Melodien lernen trotz Alzheimer
„An der Universität Vechta konnten wir in einer Klavierstudie zeigen, dass interessierte Demenzbetroffene mit einem leichten bis mittleren Krankheitsgrad durchaus lernen können, eine ihnen unbekannte Melodie auf dem Klavier zu spielen und dies auch später zu erinnern“, so Hartogh. „Es ist musikinteressierten Demenzerkrankten sogar möglich, noch im Alter - trotz der dementiellen Einschränkungen - das Spielen von Melodien oder Begleitformeln auf Klavier oder Veeh-Harfe zu erlernen.“
Zudem gebe es auch zahlreiche Studien, die ein Lindern des Unruhe- und Aggressionsverhaltens demenziell erkrankter Menschen durch Singen, instrumentales Musizieren oder aber Hören von Musik belegten, fügt er hinzu. „Gerade wenn es einen biografischen und persönlichen Bezug zur Musik gibt, können erkennbare und signifikante Wirkungen von Musik auf dementielle Symptome erzielt werden“, sagt der Wissenschaftler. Eine bestimmte Musik oder musikalische Aktivität, die man allgemein empfehlen könne, gebe es aber nicht.
Musik dort hinbringen, wo sie gebraucht wird
Für die Fondation EME ist die Fachkonferenz, an der neben Theo Hartogh auch die niederländische Musikpädagogin Hanne Deneire teilnimmt, ein wichtiger Baustein, um die Bedeutung ihrer Arbeit nicht nur gesellschaftlich, sondern auch wissenschaftlich zu untermauern. „Wir setzen uns in diesen Konferenzen mit Themen auseinander, mit denen wir bei unserer Arbeit täglich konfrontiert werden“, erklärt Sarah Bergdoll, Projektkoordinatorin der Fondation EME.
Die 2009 gegründete Stiftung hat sich zum Ziel gesetzt, die Musik den Menschen näherzubringen, die aufgrund von Erkrankungen oder ihrer sozialen Umstände vom kulturellen Leben ausgeschlossen sind. Die Fondation veranstaltet unter anderem Konzerte und musikalische Projekte für Senioren, Menschen mit Behinderung, Flüchtlinge oder aber auch Gefängnisinsassen. Musik dorthin bringen, wo sie gebraucht wird – darin sieht die Fondation EME ihre Aufgabe.

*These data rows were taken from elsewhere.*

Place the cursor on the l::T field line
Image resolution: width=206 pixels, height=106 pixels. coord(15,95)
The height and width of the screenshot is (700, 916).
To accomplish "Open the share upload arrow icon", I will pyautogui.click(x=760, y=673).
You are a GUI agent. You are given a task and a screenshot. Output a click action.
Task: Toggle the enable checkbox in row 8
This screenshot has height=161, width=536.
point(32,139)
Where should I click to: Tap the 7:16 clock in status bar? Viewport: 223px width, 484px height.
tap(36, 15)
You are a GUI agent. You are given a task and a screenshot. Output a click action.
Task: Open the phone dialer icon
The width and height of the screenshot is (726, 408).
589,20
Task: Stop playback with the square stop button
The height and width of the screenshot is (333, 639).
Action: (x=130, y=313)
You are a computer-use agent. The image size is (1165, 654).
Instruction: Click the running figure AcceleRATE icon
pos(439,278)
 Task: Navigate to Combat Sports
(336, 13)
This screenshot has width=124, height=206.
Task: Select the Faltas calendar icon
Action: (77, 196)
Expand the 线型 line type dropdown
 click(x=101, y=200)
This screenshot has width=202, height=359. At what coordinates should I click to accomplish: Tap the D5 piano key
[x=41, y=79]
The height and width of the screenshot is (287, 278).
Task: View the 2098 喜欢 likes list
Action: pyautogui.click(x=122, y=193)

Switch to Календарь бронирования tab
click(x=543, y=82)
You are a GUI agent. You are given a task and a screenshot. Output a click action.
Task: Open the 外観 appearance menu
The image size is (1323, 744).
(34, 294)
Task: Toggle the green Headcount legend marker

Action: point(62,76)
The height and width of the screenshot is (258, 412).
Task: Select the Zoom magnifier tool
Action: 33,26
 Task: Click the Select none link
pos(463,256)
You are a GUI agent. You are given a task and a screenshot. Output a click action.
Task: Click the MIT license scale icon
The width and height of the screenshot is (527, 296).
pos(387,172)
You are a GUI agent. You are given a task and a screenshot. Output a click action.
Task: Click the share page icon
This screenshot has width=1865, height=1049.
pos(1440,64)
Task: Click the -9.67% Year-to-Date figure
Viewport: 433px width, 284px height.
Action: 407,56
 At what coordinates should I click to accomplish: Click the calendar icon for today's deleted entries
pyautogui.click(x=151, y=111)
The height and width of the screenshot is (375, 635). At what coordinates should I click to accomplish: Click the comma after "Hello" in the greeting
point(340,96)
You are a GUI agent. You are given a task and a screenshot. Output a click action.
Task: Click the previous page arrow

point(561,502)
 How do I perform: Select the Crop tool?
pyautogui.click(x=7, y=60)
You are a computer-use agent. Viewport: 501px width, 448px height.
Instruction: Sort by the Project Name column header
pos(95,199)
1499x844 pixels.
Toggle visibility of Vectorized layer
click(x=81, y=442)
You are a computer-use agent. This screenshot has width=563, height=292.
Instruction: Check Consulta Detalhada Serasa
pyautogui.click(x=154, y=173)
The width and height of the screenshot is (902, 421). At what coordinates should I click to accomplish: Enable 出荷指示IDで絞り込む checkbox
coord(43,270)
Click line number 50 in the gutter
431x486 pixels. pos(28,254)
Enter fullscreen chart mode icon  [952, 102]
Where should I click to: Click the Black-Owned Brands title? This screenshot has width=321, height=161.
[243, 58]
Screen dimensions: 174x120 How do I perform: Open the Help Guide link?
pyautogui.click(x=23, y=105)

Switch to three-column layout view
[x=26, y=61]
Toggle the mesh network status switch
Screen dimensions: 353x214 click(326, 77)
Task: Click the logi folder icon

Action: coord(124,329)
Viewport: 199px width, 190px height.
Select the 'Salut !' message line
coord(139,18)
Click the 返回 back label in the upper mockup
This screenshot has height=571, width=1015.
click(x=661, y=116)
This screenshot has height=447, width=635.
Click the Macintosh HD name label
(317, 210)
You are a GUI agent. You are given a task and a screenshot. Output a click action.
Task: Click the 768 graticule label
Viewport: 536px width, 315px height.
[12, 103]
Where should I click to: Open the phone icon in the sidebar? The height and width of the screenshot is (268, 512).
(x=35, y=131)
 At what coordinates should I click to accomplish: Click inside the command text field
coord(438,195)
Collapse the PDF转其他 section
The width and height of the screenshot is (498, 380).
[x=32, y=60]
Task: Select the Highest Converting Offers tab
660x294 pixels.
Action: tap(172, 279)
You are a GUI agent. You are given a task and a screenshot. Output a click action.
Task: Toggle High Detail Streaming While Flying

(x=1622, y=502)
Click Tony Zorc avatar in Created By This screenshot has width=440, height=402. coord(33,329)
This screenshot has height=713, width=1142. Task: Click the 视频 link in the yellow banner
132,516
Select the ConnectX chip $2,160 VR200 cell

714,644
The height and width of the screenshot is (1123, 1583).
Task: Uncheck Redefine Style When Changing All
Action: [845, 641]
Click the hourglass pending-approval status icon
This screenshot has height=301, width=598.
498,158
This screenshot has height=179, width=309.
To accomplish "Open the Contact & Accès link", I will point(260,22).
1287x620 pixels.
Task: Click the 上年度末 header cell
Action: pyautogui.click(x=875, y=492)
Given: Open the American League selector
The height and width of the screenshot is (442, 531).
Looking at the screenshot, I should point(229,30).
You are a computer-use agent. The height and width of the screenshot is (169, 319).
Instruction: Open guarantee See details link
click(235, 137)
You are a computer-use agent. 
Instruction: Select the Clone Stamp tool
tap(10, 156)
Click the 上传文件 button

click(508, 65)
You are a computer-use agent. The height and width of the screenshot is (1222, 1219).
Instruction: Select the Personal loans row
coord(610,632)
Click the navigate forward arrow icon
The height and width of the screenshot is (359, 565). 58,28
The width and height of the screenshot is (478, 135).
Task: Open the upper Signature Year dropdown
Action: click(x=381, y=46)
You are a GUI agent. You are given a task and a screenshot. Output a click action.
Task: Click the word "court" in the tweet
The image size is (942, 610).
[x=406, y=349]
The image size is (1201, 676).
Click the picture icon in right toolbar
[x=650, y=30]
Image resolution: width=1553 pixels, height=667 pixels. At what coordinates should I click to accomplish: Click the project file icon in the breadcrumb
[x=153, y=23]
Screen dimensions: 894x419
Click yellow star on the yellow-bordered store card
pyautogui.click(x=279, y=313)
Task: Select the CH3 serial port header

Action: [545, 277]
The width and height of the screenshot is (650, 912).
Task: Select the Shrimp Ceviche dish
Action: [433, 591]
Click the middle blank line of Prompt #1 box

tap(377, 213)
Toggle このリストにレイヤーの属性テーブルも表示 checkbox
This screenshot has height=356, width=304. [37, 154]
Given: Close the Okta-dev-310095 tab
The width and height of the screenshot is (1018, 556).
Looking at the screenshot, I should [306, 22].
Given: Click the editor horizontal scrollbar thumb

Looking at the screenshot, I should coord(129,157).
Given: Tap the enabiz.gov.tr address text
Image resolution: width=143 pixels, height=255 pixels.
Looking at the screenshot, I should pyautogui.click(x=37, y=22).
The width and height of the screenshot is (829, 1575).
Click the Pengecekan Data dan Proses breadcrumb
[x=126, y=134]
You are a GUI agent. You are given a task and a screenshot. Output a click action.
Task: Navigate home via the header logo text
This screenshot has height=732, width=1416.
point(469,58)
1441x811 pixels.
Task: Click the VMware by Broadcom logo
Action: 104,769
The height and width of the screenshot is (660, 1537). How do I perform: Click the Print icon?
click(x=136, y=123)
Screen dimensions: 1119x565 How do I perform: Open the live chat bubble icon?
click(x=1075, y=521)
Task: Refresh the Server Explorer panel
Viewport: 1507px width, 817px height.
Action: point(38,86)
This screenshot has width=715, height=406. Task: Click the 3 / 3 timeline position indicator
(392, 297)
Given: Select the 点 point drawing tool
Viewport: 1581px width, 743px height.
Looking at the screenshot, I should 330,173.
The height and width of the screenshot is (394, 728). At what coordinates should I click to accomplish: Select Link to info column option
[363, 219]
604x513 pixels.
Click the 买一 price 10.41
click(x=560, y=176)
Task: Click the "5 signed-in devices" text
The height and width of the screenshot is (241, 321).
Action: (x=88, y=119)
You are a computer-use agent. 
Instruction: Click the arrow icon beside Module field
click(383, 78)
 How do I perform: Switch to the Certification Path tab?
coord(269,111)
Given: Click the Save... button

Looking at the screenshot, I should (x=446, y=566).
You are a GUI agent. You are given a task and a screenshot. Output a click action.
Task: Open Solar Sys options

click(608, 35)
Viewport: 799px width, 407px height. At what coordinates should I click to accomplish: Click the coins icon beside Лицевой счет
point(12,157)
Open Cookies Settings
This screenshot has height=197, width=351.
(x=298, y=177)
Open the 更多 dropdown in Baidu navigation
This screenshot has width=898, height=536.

LCSB auf dem Gebiet der Demenzforschung sehr aktiv
Im diesem Fall geht es um Menschen mit Demenz, einer Erkrankung, mit der man sich in Luxemburg aber nicht nur musiktherapeutisch, sondern auch systembiologisch auseinandersetzt - wie vor allem am Luxembourg Center for Systems Biomedicine (LCSB). Dort befassen sich Forscher intensiv mit der Entstehung und Behandlung neurodegenerativer Erkrankungen wie Parkinson oder Demenz. So wurde beispielsweise am LCSB ein Gen identifiziert, das einen neuen Ansatz zur Entwicklung von Alzheimer-Therapien bieten könnte.
Von Bedeutung sind Forschungsergebnisse wie dieses allein schon deshalb, weil die Zahl der Demenzerkrankungen aufgrund der immer höheren Lebenserwartung stetig steigt. Nach Angaben der Weltgesundheitsorganisation (WHO) leiden derzeit bereits weltweit rund 50 Millionen Menschen an Demenz.